Owing to the apparent lack of systematic trends in sex between populations, some authors conclude that rugae do not possess discriminatory ability. To ascertain this, we subjected the rugae dimensions, directions, and shapes to logistic regression analysis, which was used in preference to the commonly used discriminant function analysis as the former can be used for continuous and discrete variables without the assumptions of normal distribution, linearity, or equity of variance within each group [15]. Furthermore, some authors suggest that using of non-parametric discriminant procedure is more appropriate [15, 20]. In our study, the accuracy with which the logistic regression equation can identify sex using the dimensions and directions is 56% and 64%, respectively, for males and females. In contrast, the shapes yield better prediction results for both sexes (62% for females and 68% for males).
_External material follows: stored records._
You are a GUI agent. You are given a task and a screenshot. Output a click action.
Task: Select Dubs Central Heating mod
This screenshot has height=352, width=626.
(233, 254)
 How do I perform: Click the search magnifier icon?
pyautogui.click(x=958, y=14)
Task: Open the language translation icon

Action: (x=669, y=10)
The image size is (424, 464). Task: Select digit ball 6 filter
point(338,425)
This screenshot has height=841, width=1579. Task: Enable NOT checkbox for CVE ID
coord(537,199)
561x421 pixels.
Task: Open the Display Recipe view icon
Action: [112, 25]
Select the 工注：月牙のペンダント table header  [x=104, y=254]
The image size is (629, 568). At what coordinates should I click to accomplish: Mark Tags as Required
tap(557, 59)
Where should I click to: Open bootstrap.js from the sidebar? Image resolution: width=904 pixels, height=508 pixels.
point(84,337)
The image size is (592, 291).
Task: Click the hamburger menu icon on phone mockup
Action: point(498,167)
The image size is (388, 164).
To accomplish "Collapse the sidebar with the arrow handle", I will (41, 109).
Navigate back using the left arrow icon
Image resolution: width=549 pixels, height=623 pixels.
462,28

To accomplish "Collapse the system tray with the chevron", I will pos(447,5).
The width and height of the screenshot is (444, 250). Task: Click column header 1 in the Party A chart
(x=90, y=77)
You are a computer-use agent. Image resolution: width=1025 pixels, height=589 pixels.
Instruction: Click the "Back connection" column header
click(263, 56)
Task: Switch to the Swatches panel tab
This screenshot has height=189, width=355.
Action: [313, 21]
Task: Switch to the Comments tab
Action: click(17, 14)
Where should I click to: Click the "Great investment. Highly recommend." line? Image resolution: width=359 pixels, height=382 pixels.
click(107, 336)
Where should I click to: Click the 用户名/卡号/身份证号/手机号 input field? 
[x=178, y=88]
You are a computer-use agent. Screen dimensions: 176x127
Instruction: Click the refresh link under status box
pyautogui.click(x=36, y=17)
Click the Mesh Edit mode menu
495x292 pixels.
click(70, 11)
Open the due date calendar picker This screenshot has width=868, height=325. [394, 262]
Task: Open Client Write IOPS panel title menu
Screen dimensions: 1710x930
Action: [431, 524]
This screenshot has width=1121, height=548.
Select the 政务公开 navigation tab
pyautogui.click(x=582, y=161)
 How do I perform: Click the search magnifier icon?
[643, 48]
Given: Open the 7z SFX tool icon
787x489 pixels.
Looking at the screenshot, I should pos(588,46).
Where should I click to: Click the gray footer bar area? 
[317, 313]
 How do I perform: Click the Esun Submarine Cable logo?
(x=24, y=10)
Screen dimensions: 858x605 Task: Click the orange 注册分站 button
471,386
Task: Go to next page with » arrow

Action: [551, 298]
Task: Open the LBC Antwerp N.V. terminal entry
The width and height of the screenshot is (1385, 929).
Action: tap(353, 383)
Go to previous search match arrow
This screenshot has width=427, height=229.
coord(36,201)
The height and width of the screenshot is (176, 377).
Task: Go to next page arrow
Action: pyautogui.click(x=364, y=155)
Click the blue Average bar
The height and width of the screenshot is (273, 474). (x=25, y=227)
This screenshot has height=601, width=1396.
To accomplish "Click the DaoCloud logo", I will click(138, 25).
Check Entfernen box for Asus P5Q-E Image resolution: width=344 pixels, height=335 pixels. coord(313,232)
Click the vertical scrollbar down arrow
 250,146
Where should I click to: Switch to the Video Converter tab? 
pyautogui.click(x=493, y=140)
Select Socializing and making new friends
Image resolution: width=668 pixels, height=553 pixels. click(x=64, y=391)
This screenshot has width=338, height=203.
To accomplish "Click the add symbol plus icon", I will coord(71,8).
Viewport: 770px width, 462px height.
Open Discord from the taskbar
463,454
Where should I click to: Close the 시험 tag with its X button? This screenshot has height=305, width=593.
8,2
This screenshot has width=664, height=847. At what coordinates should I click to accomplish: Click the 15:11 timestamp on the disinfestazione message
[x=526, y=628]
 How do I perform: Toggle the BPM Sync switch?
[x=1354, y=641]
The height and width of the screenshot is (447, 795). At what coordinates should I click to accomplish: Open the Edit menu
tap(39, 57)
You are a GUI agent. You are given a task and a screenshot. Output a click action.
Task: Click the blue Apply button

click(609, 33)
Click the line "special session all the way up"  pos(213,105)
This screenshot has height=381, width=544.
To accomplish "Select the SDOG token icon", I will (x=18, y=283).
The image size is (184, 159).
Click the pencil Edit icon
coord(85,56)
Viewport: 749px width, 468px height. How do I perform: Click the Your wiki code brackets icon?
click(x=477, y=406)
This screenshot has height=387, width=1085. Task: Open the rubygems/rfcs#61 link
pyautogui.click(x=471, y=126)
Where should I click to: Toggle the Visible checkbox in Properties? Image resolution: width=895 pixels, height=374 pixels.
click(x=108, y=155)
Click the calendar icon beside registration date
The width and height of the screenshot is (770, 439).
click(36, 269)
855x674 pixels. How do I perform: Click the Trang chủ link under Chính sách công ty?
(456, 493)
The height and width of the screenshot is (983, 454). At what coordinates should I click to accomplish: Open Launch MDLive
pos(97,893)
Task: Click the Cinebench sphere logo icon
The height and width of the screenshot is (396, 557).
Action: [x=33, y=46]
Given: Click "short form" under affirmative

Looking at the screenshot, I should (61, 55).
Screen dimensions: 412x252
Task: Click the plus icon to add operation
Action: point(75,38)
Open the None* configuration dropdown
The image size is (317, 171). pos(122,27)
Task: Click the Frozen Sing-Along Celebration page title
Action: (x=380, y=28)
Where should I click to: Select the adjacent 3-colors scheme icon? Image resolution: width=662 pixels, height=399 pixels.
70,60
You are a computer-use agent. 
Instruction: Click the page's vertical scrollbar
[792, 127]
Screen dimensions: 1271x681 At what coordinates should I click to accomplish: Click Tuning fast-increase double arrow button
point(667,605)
Using logistic regression analysis, previous study among Indians have determined sex at a 99.2% success rate using shapes in 120 subjects [25]. Additionally, discriminant function analyses obtained a 73.08% success rate using shapes and dimensions in 100 coastal Andhra Indians, and a 78% success rate using only dimensions [6]. Another study conducted among two groups of Indians shows no sexual dimorphism [20]. The findings of this present study reveal a low success rate among Sudanese Nubians compared to the two aforementioned studies, which may indicate ethnic variability in the expression of sexual dimorphism using rugae palatinae as the majority of the previous studies among Indians indicated a lack of sexual dimorphism in rugae palatinae, e.g., Puducherry [16]. Moreover, the high success rate in these two studies may be due to the existence of individually related differences. Previous studies of the Sudanese reveal moderate to high degrees of sexual dimorphism when using limbs [2, 3] and crania [4]. The results of this study, including the dimensions, shapes and directions of rugae palatinae, lack this discriminatory ability, thus indicating that the rugae palatinae is not an effective tool for the assigning of sex and signifying the need to assess the discriminative capability of other aspects of Sudanese Nubians. As this study establishes baseline data for any large scale study of the Sudanese and the Southern Sudanese, it can be used for comparative purposes among neighbouring populations as well as on a global scale.

CONCLUSIONS

The dimensions, shapes, and orientations of the rugae palatinae were analysed in Sudanese Nubians. While the rugae of Sudanese Nubians exhibited all shapes included in the study, the most dominant was the primary rugae and the most prevalent shapes were the wavy, curved, and straight forms in both sexes. The predominant direction was forward-directed rugae. Furthermore, while there was no sexual dimorphism in rugae orientation, primary and converging rugae demonstrated significant differences between the sexes. The dimensions and shapes expressed the least asymmetry between sides when compared with orientation as forward and backward directions were found to be asymmetrical. The primary rugae and wavy shapes in females and the diverging shapes in males exhibited asymmetry. It is concluded that based on the findings of this study, the use of rugae palatinae to assign sex among Sudanese Nubians is not recommended. The possible differences found in the rugae palatinae with respect to the dimensions, shapes, and directions in different regions and among different ethnicities within the same population necessitate further studies involving larger samples. Moreover, further shapes require classification.